Saint-Malo has long since outgrown the bounds of the original medieval city, and today, only about 1,000 people live permanently within the walls. The area is particularly popular with wealthy Brits and Parisians who keep summer residences there and with visitors who appreciate the convivial sidewalk cafes, historic plazas and bracing salt air.
Many cruisers skip Saint-Malo altogether in favor of a day trip to Mont Saint-Michel, the famous medieval abbey and village that loom over the surrounding tidal flats in many a French postcard. Saint-Malo is also a good jumping-off point for other explorations in the Brittany region; appealing stops include the oyster farms of Cancale, the pretty riverfront village of Dinan and the 19th-century beach resort of Dinard.
Where You're Docked
Smaller ships dock along the Quai Saint-Louis, just a few steps from one of the entrances into the old city. Larger vessels must moor farther out and tender passengers to Cale de la Bourse, which is also within walking distance of the city walls.
Good to Know
At low tide, visitors can walk to the fort on the island of Petit Be, but stay too long and you could be stranded on the island when the water rushes back in. Ask about the tide schedules at the tourist office before setting out.

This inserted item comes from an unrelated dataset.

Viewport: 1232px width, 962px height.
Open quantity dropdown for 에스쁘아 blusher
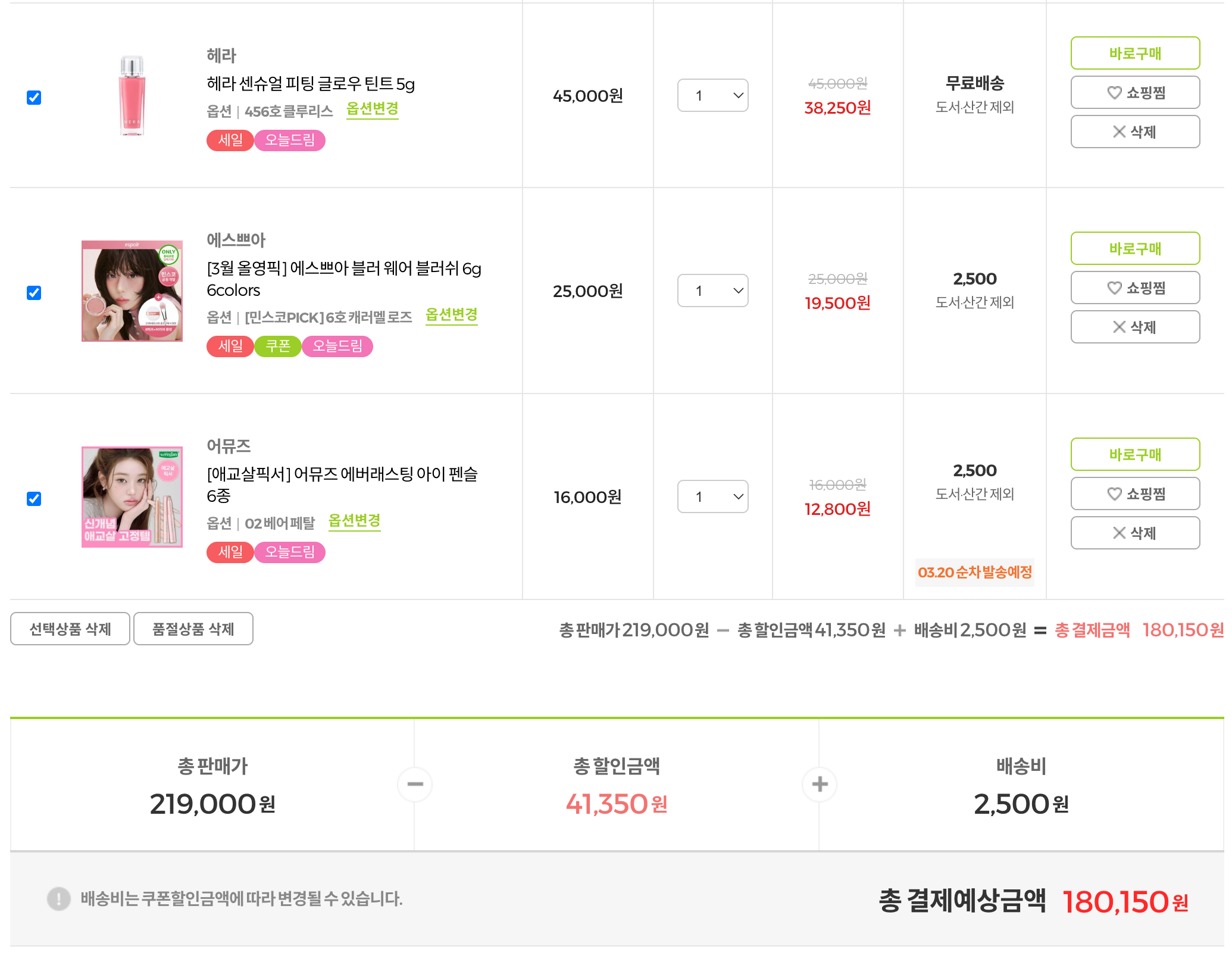coord(712,291)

Currency & Best Way to Get Money
The currency in France is the euro. You can check the latest exchange rates at www.xe.com or www.oanda.com. There's an ATM in the old city at the Banque Populaire de L'ouest (3 Rue Porcon de la Barbinais).
French is the official language. Many locals speak at least a little English, especially within the city walls, where tourists are common.
Save space in your suitcase for locally crafted lace or pottery, or perhaps a Breton shirt with the horizontal stripes that fashion icons such as Audrey Hepburn and Coco Chanel made famous. If you're looking for edible souvenirs, salted butter caramel candies make for a sweet and easily transportable indulgence.